The Palace of the Soviets. The design of Boris Iofan, Vladimir Shchuko and Vladimir Gelfreich approved for implementation. 1933

Upon completion of the Open All-Union Competition, the final phase of the architectural competition started in March, 1932. During two close stages of consideration of ordered designs and proposals submitted by authors on their own, the competition jury gave preference to the Boris Iofan's design.

To create a final version of the Palace of the Soviets, co-authors - architects Vladimir Shchuko and Vladimir Gelfreich - were engaged. The Council of Palace Construction approved the design with cylindrical tiers and the centric arrangement of a Lenin sculpture. The design of Vladimir Gelfreich, Boris Iofan, and Vladimir Shchuko which based on the above was filed in 1934. Ultimately, the building height would be 415 m, while the statue height would make 100 m. The stylistics of the Palace of the Soviets was based on close interaction of various kinds of fine arts and decorative and applied arts.

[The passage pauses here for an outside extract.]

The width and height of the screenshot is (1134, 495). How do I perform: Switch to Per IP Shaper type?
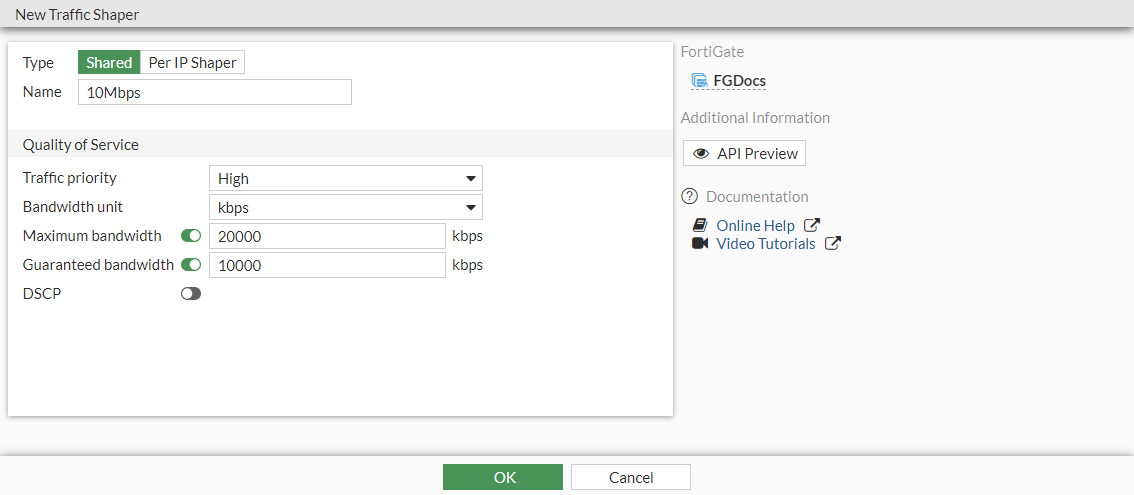click(x=192, y=63)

The building of the Palace of the Soviets was based on two volumes: rectangular and cylindrical. The lower stylobate where the Large and Small Halls were located, passed as rows of rectangular terraces from the horizontal square to the cylindrical section of the structure. The high-rise section was decorated with vertical articulations and strong pylons topped with statuaries. The building was assumed to be faced with granite with stainless steel insertions. As cylindrical projections narrowed with the height increased, the steel gradually turned into a white metal the Lenin sculpture had to be made of.

A big team of masters worked on the interior of the main building of the country because it had to be at least as impressive as facades. There was a Large Hall in the interior center with 140 m in diameter and 97 m in height, a sublime amphitheater for an audience of 21 thousand. Its ceiling had to make an impression of "an absolutely light and not pressing architectural sky". The pit of the Large Hall might be transformed into an arena, performance venue, water pool, and even into an artificial ice skating rink. The hall number two, Small Hall, represented a theater with a huge scene of common type. The artist Pavel Korin took part in development of future Palace of the Soviets interiors and made sketches of picturesque panels and mosaics.

It would really be a huge structure designed to become a dominant in the future urban silhouette. Not commensurable in terms of scope with any construction in Moscow, it made the town-planning situation change. Road interchanges, squares, avenues were thought over. Several high-rise buildings were planned to be built within the city with stylistic features common with the new architectural urban dominant. Periodicals published special diagrams showing the largest and highest well-known structures worldwide, all surpassed by the Palace of the Soviets in scope and dimensions.

The Palace construction commenced but the Great Patriotic War interfered, and some part of foundations was disassembled and used for anti-tank obstacles.

The competition was resumed after the war but then the Palace building was going to be built on the Lenin (Sparrow) Hills. In the late fifties, a year-round outdoor pool was built on the place of the Cathedral of Christ the Saviour destroyed in 1931. In the early nineties, the pool was closed and the Cathedral was restored on its former place.

It is commonly believed that the results of the Palace of the Soviets competition have changed the domestic architecture style orientation from rational principles and advanced technologies of the Modern Movement to monumental, formal and stylizational compositions of the neoclassical architectural line.